The Point-to-Point Protocol is designed for simple links which transport packets between two peers. These links provide full-duplex simultaneous bi-directional operation, and are assumed to deliver packets in order. It is intended that PPP provide a common solution for easy connection of a wide variety of hosts, bridges and routers .
The PPP encapsulation provides for multiplexing of different network-layer protocols simultaneously over the same link. The PPP encapsulation has been carefully designed to retain compatibility with most commonly used supporting hardware.
Only 8 additional octets are necessary to form the encapsulation when used within the default HDLC-like framing. In environments where bandwidth is at a premium, the encapsulation and framing may be shortened to 2 or 4 octets.
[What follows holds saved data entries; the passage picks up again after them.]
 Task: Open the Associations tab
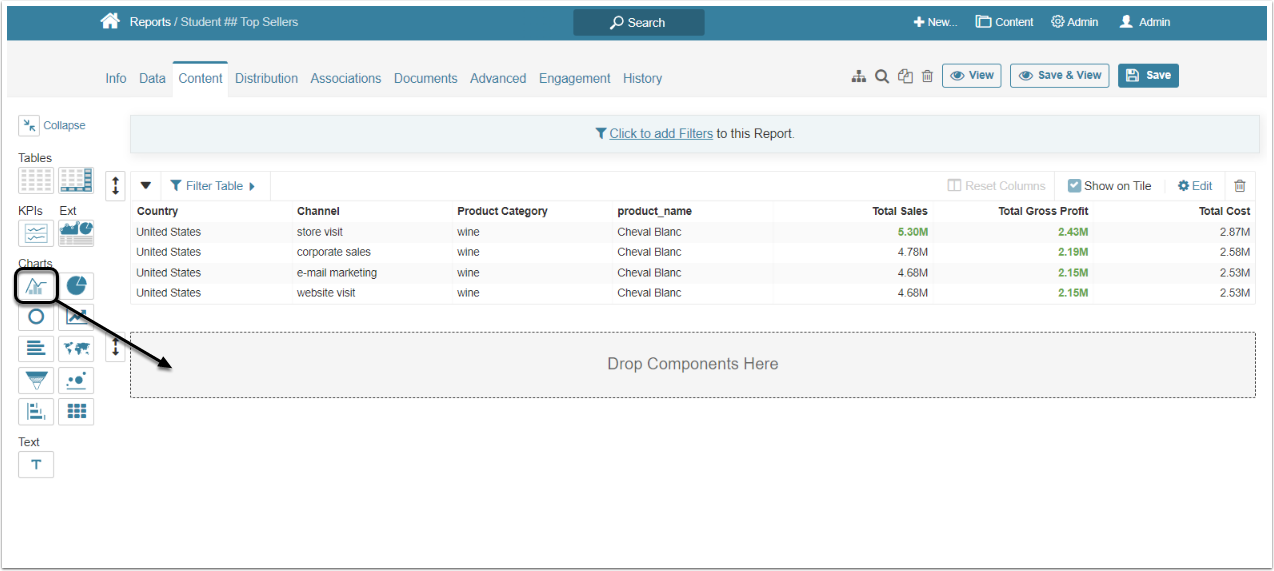(x=346, y=78)
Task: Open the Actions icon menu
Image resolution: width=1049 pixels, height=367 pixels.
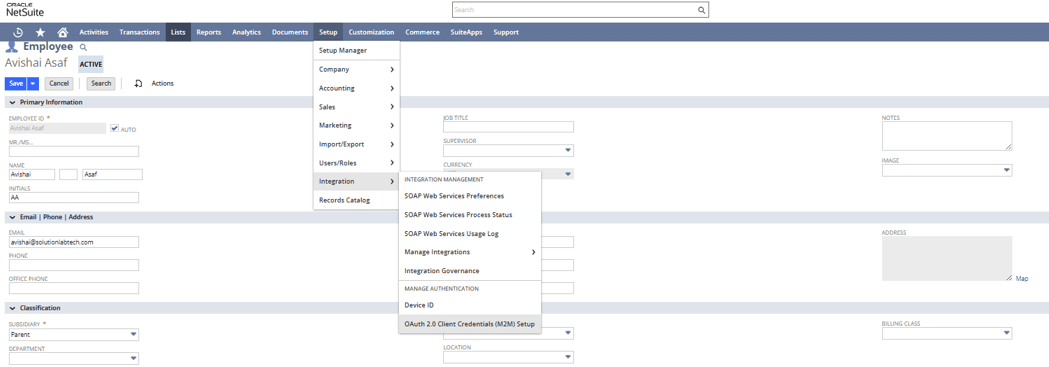Action: pyautogui.click(x=138, y=84)
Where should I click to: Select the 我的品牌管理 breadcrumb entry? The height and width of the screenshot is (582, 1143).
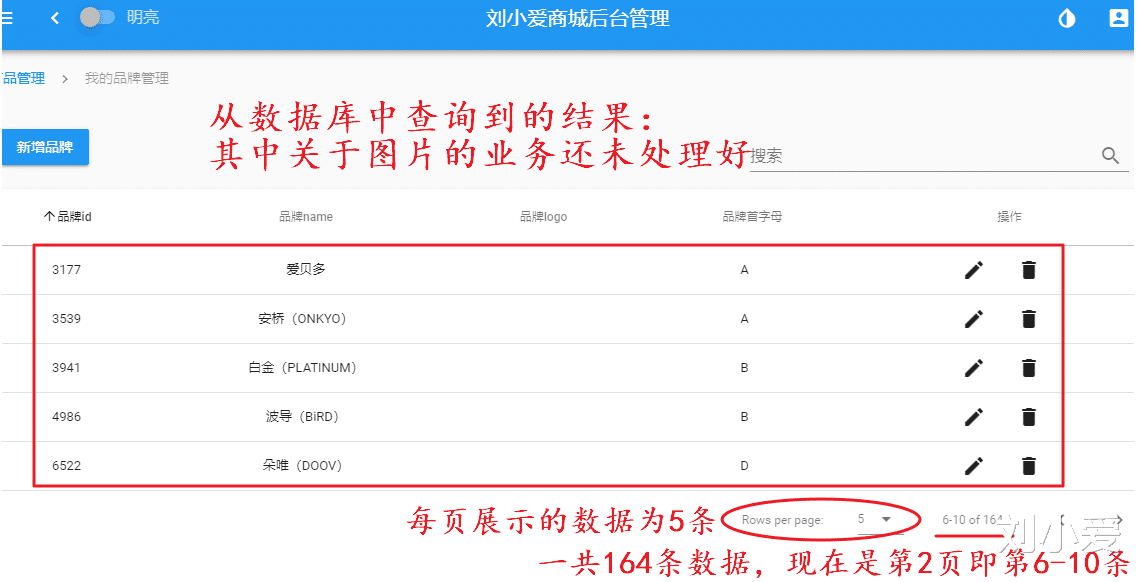[x=125, y=77]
To support high speed implementations, the default encapsulation uses only simple fields, only one of which needs to be examined for demultiplexing. The default header and information fields fall on 32-bit boundaries, and the trailer may be padded to an arbitrary boundary.
In order to be sufficiently versatile to be portable to a wide variety of environments, PPP provides a Link Control Protocol (LCP). The LCP is used to automatically agree upon the encapsulation format options, handle varying limits on sizes of packets, detect a looped-back link and other common misconfiguration errors, and terminate the link. Other optional facilities provided are authentication of the identity of its peer on the link, and determination when a link is functioning properly and when it is failing.
Point-to-Point links tend to exacerbate many problems with the current family of network protocols. For instance, assignment and management of IP addresses, which is a problem even in LAN environments, is especially difficult over circuit-switched point-to-point links (such as dial-up modem servers). These problems are handled by a family of Network Control Protocols (NCPs), which each manage the specific needs required by their respective network-layer protocols. These NCPs are defined in companion documents.
It is intended that PPP links be easy to configure. By design, the standard defaults handle all common configurations. The implementor can specify improvements to the default configuration, which are automatically communicated to the peer without operator intervention. Finally, the operator may explicitly configure options for the link which enable the link to operate in environments where it would otherwise be impossible.
This self-configuration is implemented through an extensible option negotiation mechanism, wherein each end of the link describes to the other its capabilities and requirements. Although the option negotiation mechanism described in this document is specified in terms of the Link Control Protocol (LCP), the same facilities are designed to be used by other control protocols, especially the family of NCPs.